What is the haskell way to copy a directory - haskell

I find myself doing more and more scripting in haskell. But there are some cases where I'm really not sure of how to do it "right".
e.g. copy a directory recursively (a la unix cp -r).
Since I mostly use linux and Mac Os I usually cheat:
import System.Cmd
import System.Exit
copyDir :: FilePath -> FilePath -> IO ExitCode
copyDir src dest = system $ "cp -r " ++ src ++ " " ++ dest
But what is the recommended way to copy a directory in a platform independent fashion?
I didn't find anything suitable on hackage.
This is my rather naiv implementation I use so far:
import System.Directory
import System.FilePath((</>))
import Control.Applicative((<$>))
import Control.Exception(throw)
import Control.Monad(when,forM_)
copyDir :: FilePath -> FilePath -> IO ()
copyDir src dst = do
whenM (not <$> doesDirectoryExist src) $
throw (userError "source does not exist")
whenM (doesFileOrDirectoryExist dst) $
throw (userError "destination already exists")
createDirectory dst
content <- getDirectoryContents src
let xs = filter (`notElem` [".", ".."]) content
forM_ xs $ \name -> do
let srcPath = src </> name
let dstPath = dst </> name
isDirectory <- doesDirectoryExist srcPath
if isDirectory
then copyDir srcPath dstPath
else copyFile srcPath dstPath
where
doesFileOrDirectoryExist x = orM [doesDirectoryExist x, doesFileExist x]
orM xs = or <$> sequence xs
whenM s r = s >>= flip when r
Any suggestions of what really is the way to do it?
I updated this with the suggestions of hammar and FUZxxl.
...but still it feels kind of clumsy to me for such a common task!

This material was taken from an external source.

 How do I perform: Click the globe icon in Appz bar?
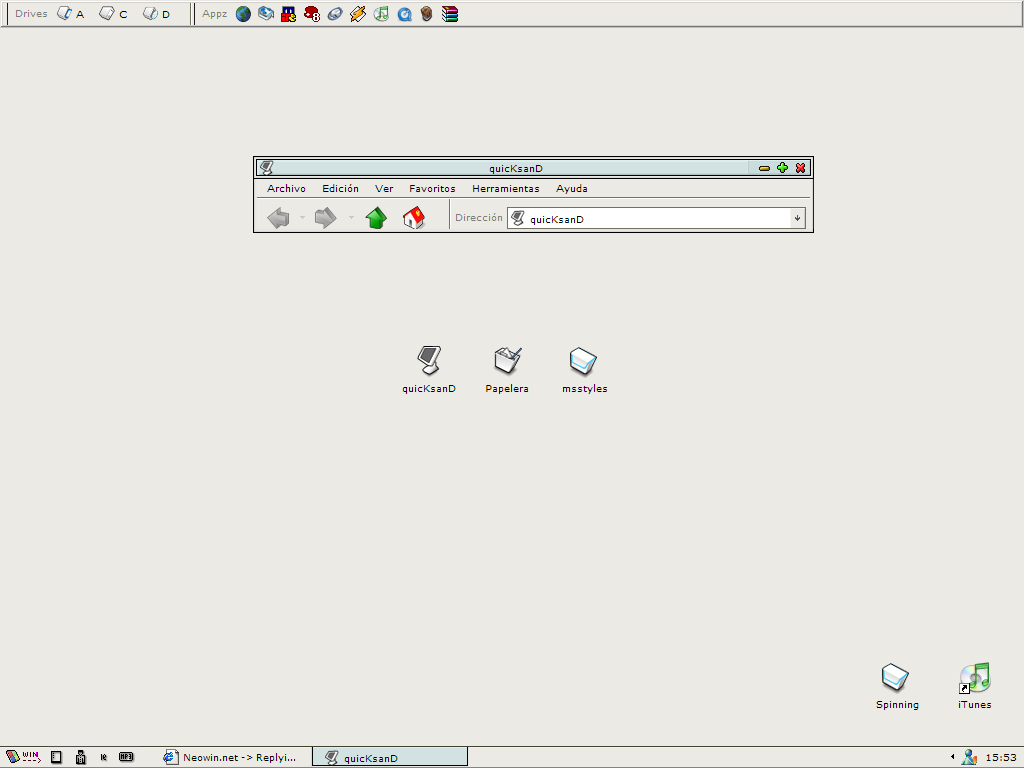click(x=243, y=14)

It's possible to use the Shelly library in order to do this, see cp_r:
cp_r "sourcedir" "targetdir"
Shelly first tries to use native cp -r if available. If not, it falls back to a native Haskell IO implementation.
For further details on type semantics of cp_r, see this post written by me to described how to use cp_r with String and or Text.
Shelly is not platform independent, since it relies on the Unix package, which is not supported under Windows.

I couldn't find anything that does this on Hackage.
Your code looks pretty good to me. Some comments:
dstExists <- doesDirectoryExist dst
This does not take into account that a file with the destination name might exist.
if or [not srcExists, dstExists] then print "cannot copy"
You might want to throw an exception or return a status instead of printing directly from this function.
paths <- forM xs $ \name -> do
[...]
return ()
Since you're not using paths for anything, you can change this to
forM_ xs $ \name -> do
[...]

The filesystem-trees package provides the means for a very simple implementation:
import System.File.Tree (getDirectory, copyTo_)
copyDirectory :: FilePath -> FilePath -> IO ()
copyDirectory source target = getDirectory source >>= copyTo_ target

The MissingH package provides recursive directory traversals, which you might be able to use to simplify your code.

I assume that the function in Path.IO copyDirRecur with variants to include/exclude symlinks may be a newer and maintained solution. It requires to convert the filepath to Path x Dir which is achieved with parseRelDir respective parseAbsDir, but I think to have a more precise date type than FilePath is worthwile to avoid hard to track errors at run-time.

There are also some functions for copying files and directories in the core Haskell library Cabal modules, specifically Distribution.Simple.Utils in package Cabal. copyDirectoryRecursive is one, and there are other functions near this one in that module.

Related

getAllFiles (but not symlinks)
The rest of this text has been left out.